Breakthrough Curve Analysis for Column Dynamics Sorption of Mn(II) Ions from Wastewater by Using Mangostana garcinia Peel-Based Granular-Activated Carbon

Academic Editor: Dimosthenis L. Giokas
Received10 Mar 2012
Accepted19 Apr 2012
Published14 Jun 2012


The potential of granular-activated carbon (GAC) derived from agrowaste of Mangostene (Mangostana garcinia) fruit peel was investigated in batch and fixed bed system as a replacement of current expensive methods for treating wastewater contaminated by manganese, Mn(II) cations. Batch equilibrium data was analyzed by Langmuir, Freundlich, and Temkin isotherm models at different temperatures. The effect of inlet metal ion concentration (50 mg/L, 70 mg/L, and 100 mg/L), feed flow rate (1 mL/min and 3 mL/min), and activated carbon bed height (4.5 cm and 3 cm) on the breakthrough characteristics of the fixed bed sorption system were determined. The adsorption data were fitted with well-established column models, namely, Thomas, Yoon-Nelson, and Adams-Bohart. The results were best-fitted with Thomas and Yoon-Nelson models rather than Adams-Bohart model for all conditions. The column had been regenerated and reused consecutively for five cycles. The results demonstrated that the prepared activated carbon was suitable for removal of Mn(II) ions from wastewater using batch as well as fixed bed sorption system.

1. Introduction

Among various pollutants present in surface water, inorganic species of heavy metals and their metalloids are of major concern as they are difficult to remove owing to their smaller ionic size, complex state of existence, very low concentration in high volume, and competition with nontoxic inorganic species [1]. The presence of inorganic species especially divalent cations of manganese, Mn and its metalloids are commonly found in iron (Fe) bearing waste wastewater. The intake of manganese can cause neurological disorder in men when inhaled at concentration greater than >10 mg/day [1]. Even at lowest concentration, it produces objectionable stains on fabric [24]. Many industries, specially mining source discharge Mn(II) ions into natural freshwater bodies without sufficient prior treatment which is very difficult to remove as this is the last member of Irving William series which has least tendency to form stable surface complexes and thereby removed by sorption from wastewater.

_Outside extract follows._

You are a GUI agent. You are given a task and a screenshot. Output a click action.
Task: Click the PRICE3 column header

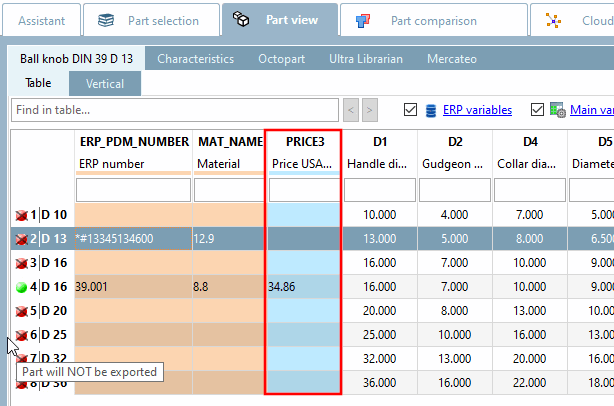click(x=304, y=142)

Various technologies have been developed to address the deleterious effects of Mn(II) ions on the quality of fresh water, especially those emanating from mining sources. The most common approach to remove Mn(II) ions is to oxidize and subsequently precipitate it as MnO2. However, this process of abiotic and biological oxidation is relatively slow at pH below 8 and is significantly inhibited by presence of iron (Fe) [2]. Partial removal of Mn(II) ions under reducing condition was reported to produce secondary pollutant of rhodochrosite (MnCO3) [4]. Some previous studies reported to remove Mn(II) ions by using granular-activated carbon (41%), lignite (25.84%), and palm fruit bunch (50%) [5].

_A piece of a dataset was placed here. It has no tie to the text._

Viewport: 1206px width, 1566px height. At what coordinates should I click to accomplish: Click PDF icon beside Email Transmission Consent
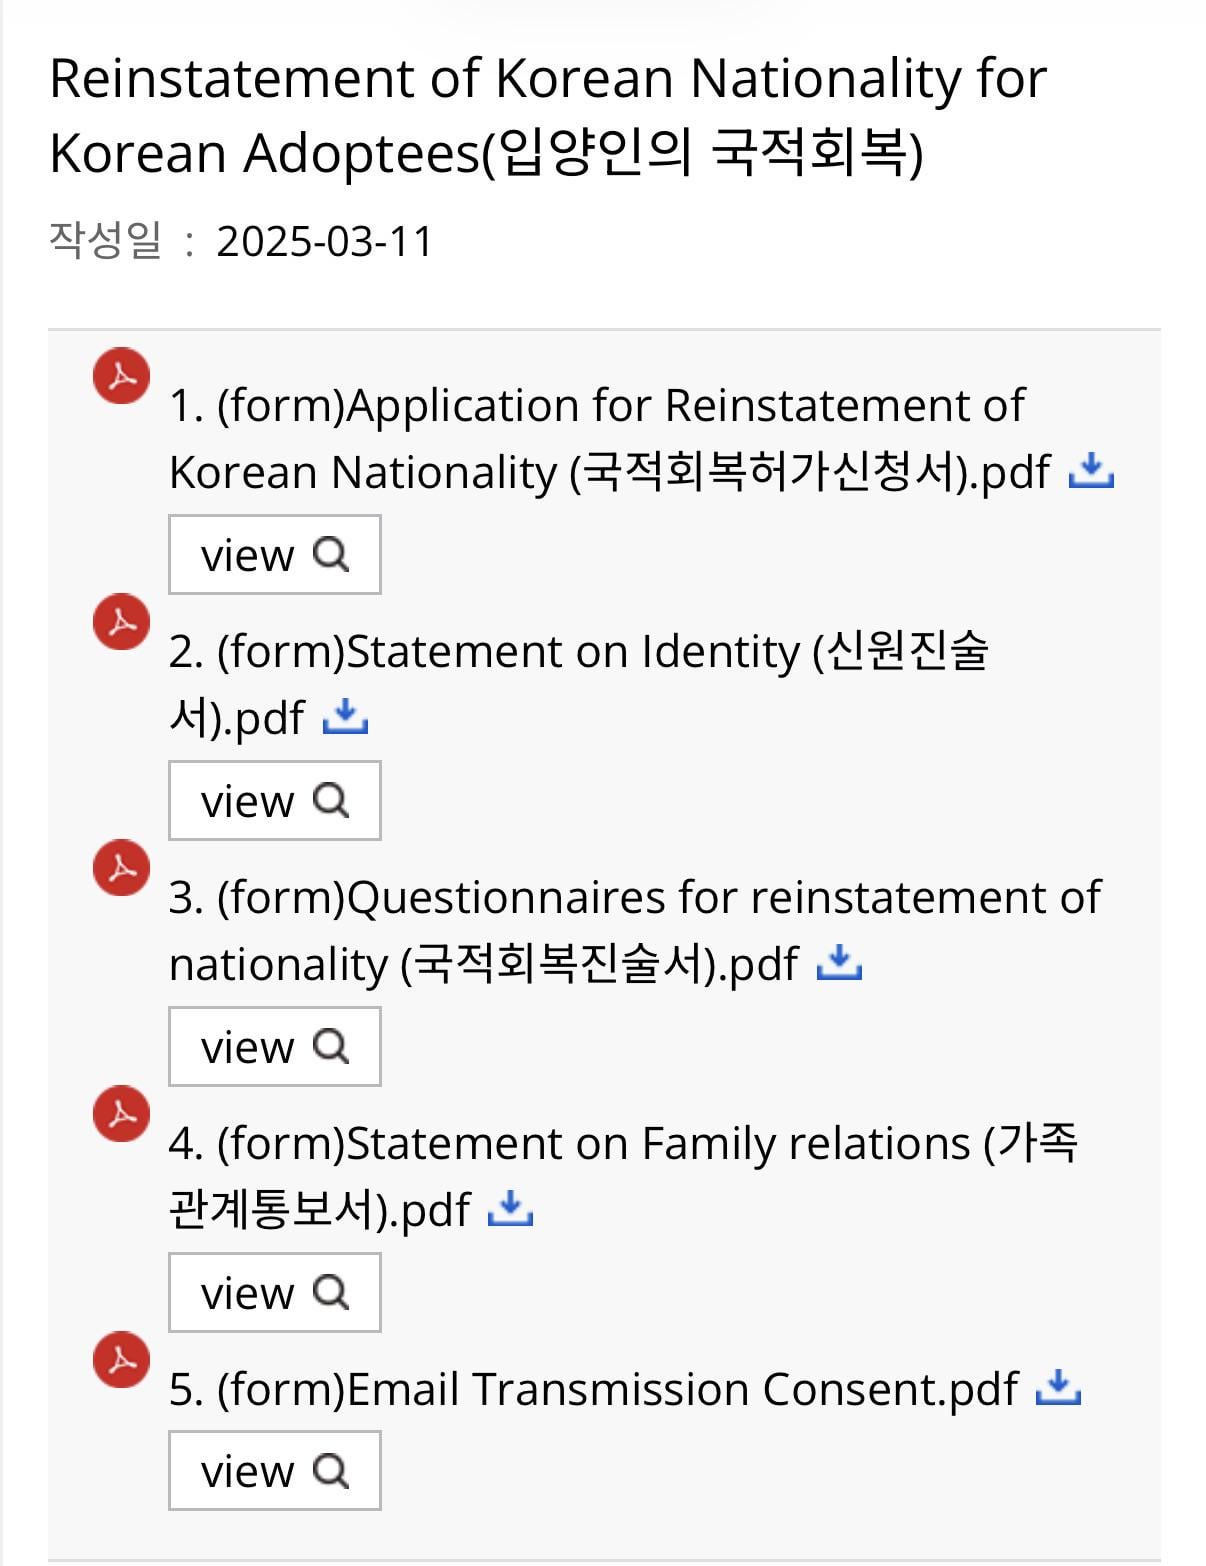pos(122,1360)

Adsorption onto commercial-activated carbon is an effective technique to remove heavy metals including manganese from waste effluents. Regardless of its extensive application in wastewater treatment, commercial-activated carbon remains an expensive material. Coal, lignite, peat, and wood are frequently used for production of commercial activated carbon. However, production of activated carbon from these nonrenewable starting materials makes it costly [6, 7]. Therefore, the use of renewable source of low cost agricultural waste biomass which needs little processing to produce activated adsorbent is considered as a better choice [8, 9]. Hence aqueous phase adsorption by utilizing different types of agroresidues has gained credibility in recent years because of its excellent performance, biodegradability, and simplicity of design for treating waste effluents [1012].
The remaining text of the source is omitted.